INSTRUCTIONS TO FOLLOW —
Look in the data below for the line that has "The height and width of the screenshot is (562, 1152).", then print exactly every line from there through the line that has "Task: Open the HC account dropdown", leaving pictures out.

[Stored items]
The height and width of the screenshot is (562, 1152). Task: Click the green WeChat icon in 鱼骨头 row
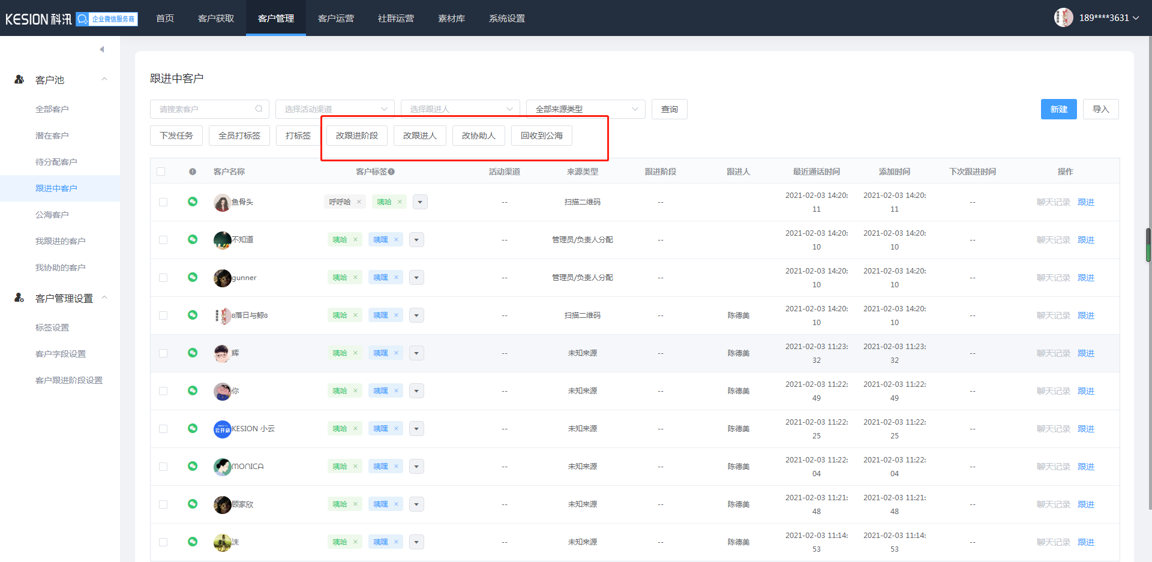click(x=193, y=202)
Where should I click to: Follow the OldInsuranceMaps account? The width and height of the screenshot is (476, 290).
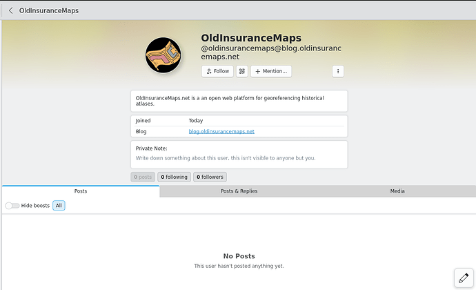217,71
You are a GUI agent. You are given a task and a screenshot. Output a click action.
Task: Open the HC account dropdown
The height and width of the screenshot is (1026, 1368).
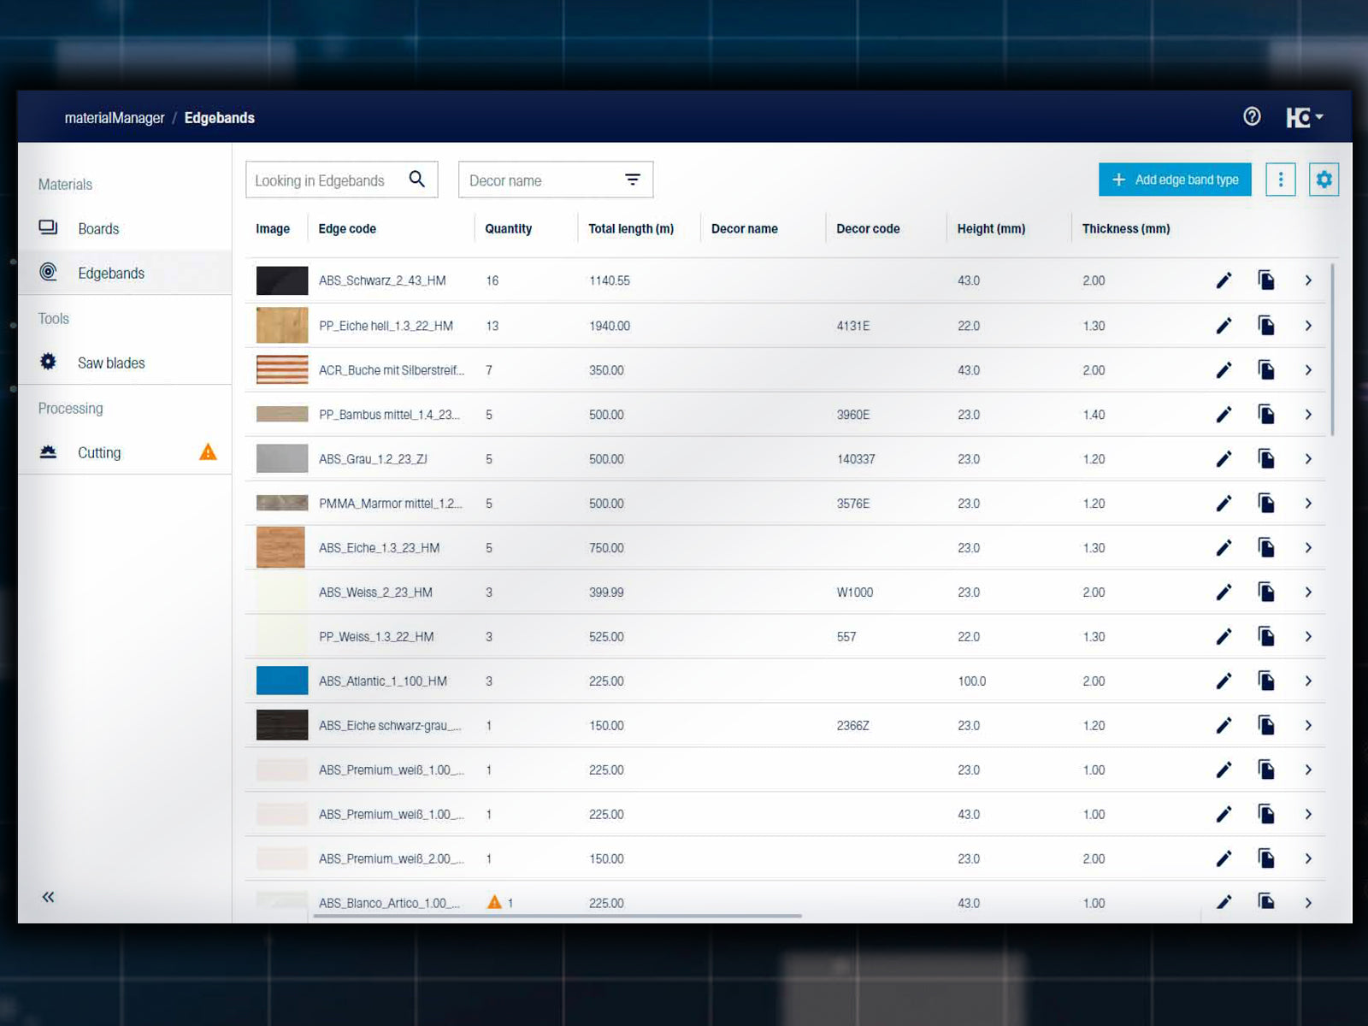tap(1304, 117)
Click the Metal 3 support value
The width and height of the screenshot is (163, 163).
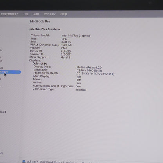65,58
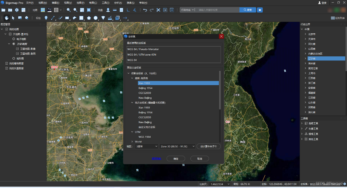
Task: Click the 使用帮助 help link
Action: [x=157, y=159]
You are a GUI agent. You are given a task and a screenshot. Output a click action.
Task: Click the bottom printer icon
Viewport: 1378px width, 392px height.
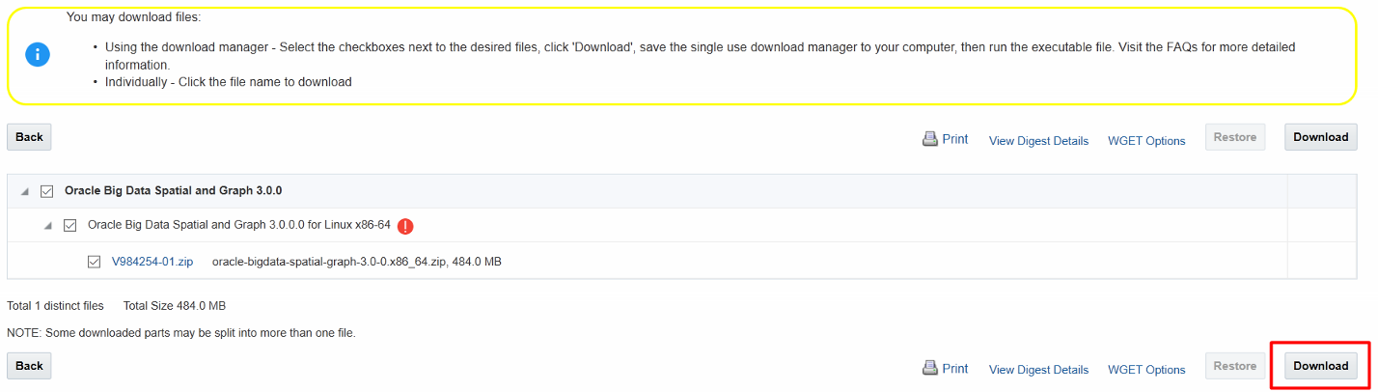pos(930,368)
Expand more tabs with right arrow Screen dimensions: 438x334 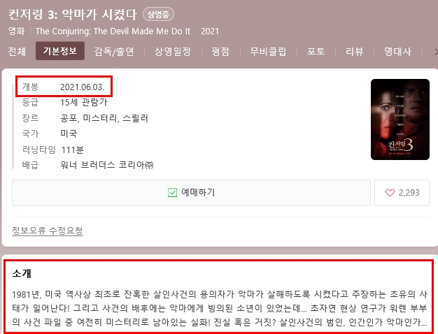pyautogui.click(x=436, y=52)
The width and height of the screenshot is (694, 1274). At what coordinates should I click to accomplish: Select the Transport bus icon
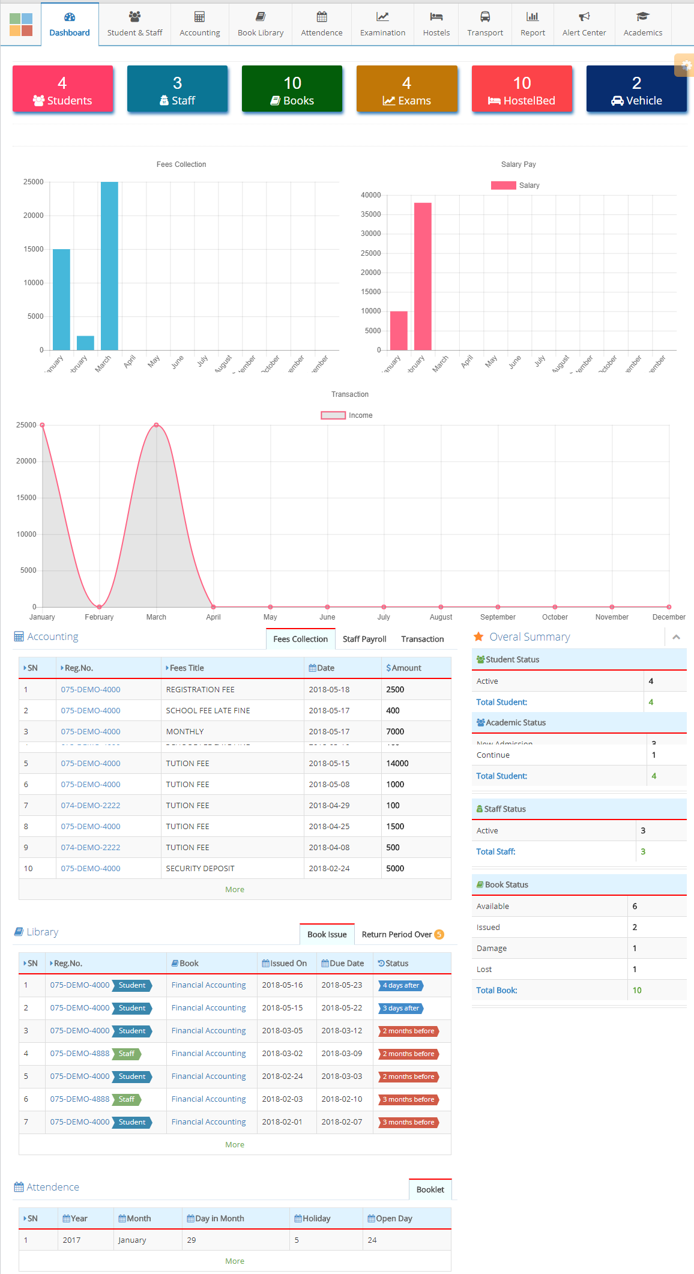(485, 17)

==

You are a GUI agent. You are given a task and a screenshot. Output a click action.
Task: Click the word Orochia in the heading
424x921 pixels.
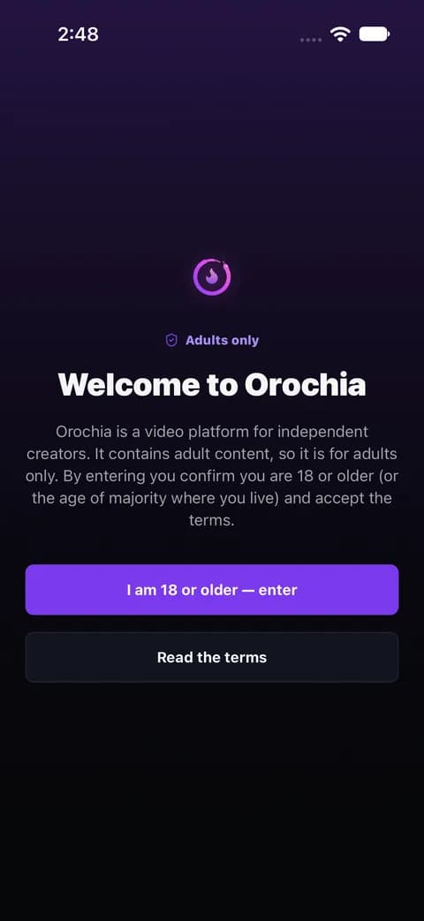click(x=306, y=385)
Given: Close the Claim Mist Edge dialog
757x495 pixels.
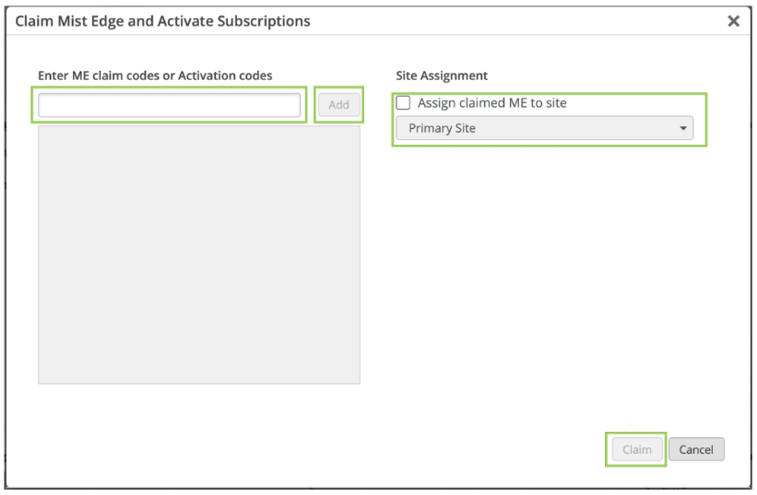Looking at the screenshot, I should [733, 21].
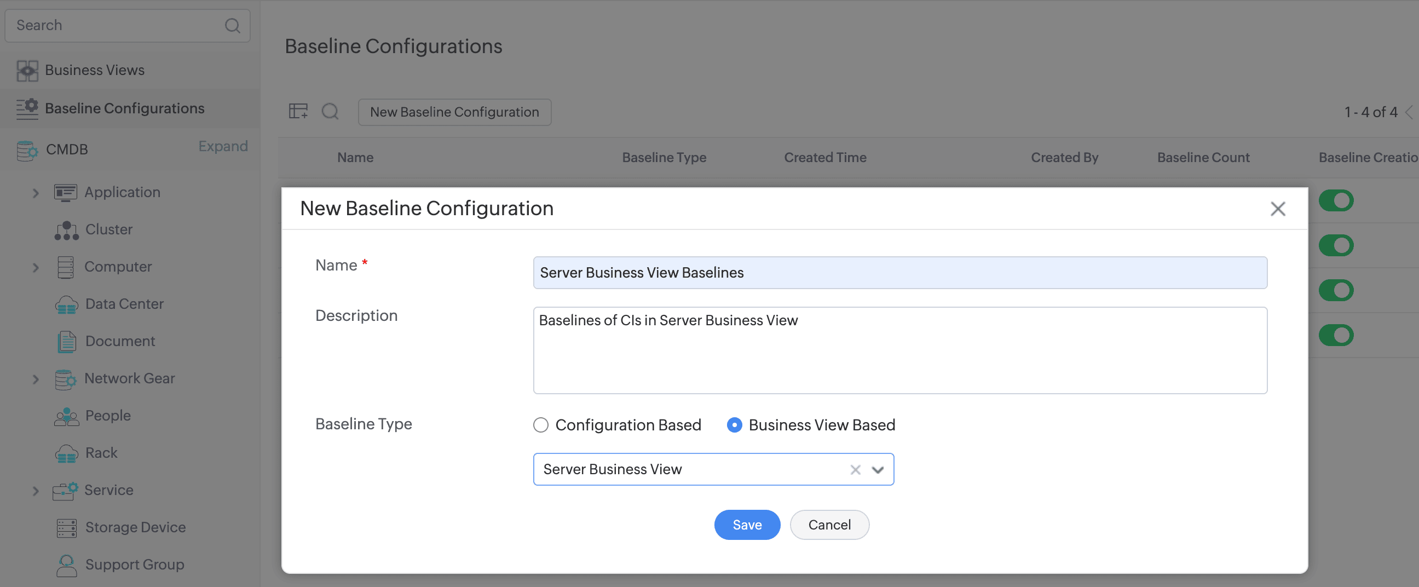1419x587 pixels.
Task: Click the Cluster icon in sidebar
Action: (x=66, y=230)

==

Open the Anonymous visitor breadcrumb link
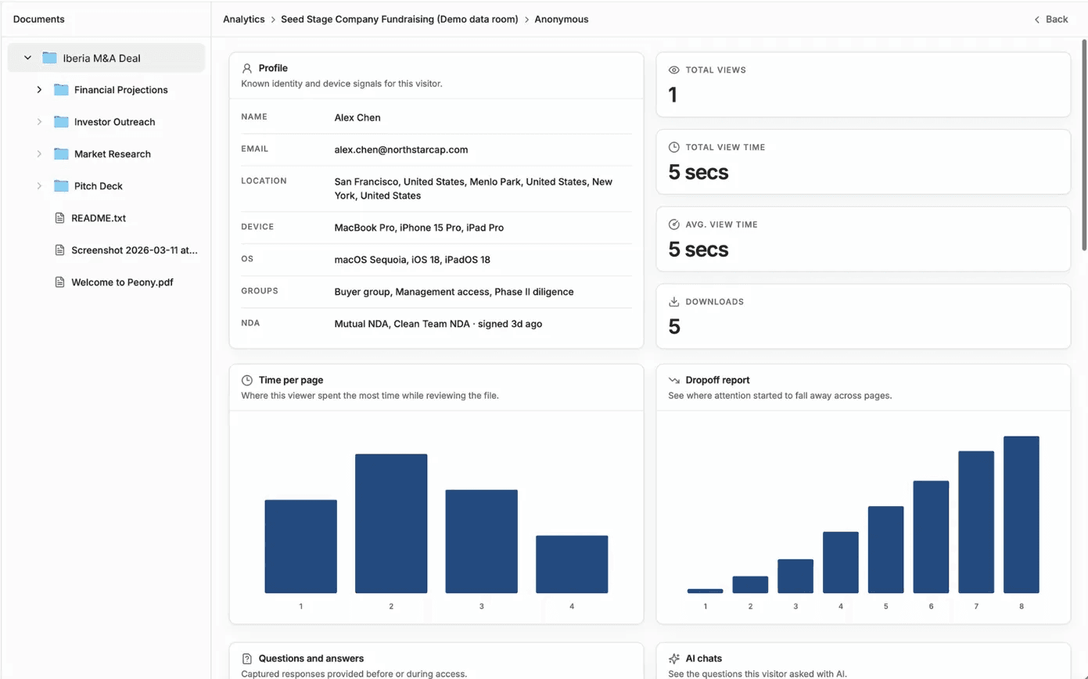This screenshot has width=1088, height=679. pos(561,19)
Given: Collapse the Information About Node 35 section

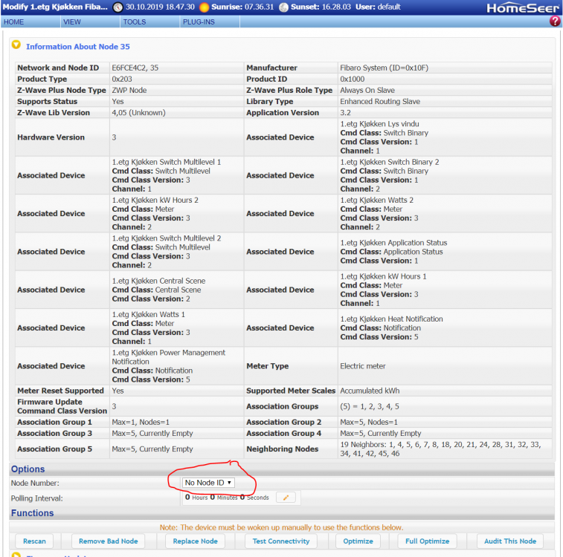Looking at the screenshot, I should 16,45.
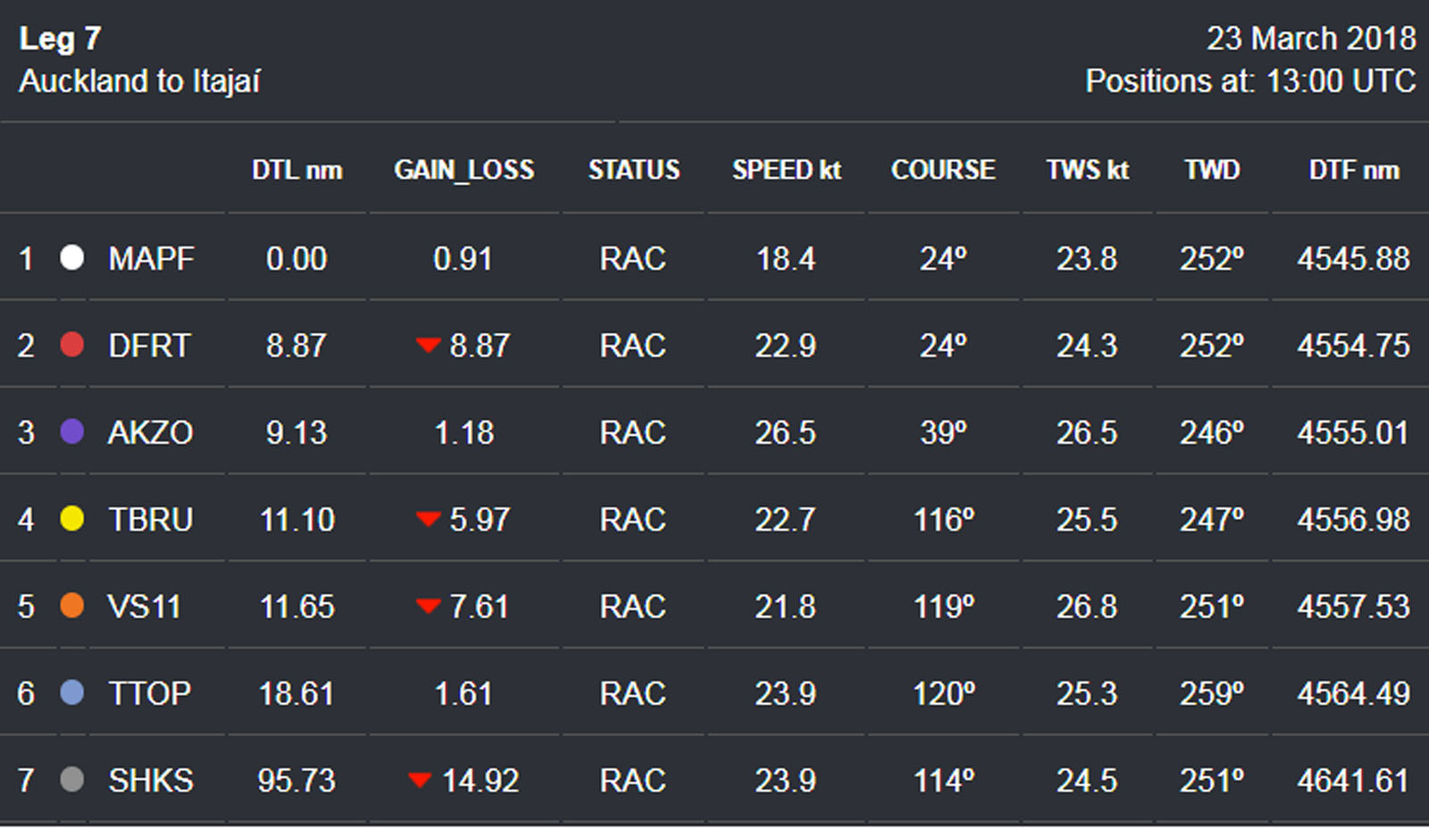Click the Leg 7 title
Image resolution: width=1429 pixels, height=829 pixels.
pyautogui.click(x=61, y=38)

RESULT FOR THIS TASK —
The height and width of the screenshot is (562, 1152). Task: Click the green WeChat icon in 鱼骨头 row
click(x=193, y=202)
Where should I click to: Follow the OldInsuranceMaps account? The width and height of the screenshot is (476, 290).
217,71
You are a GUI agent. You are given a task and a screenshot. Output a click action.
Task: Open the HC account dropdown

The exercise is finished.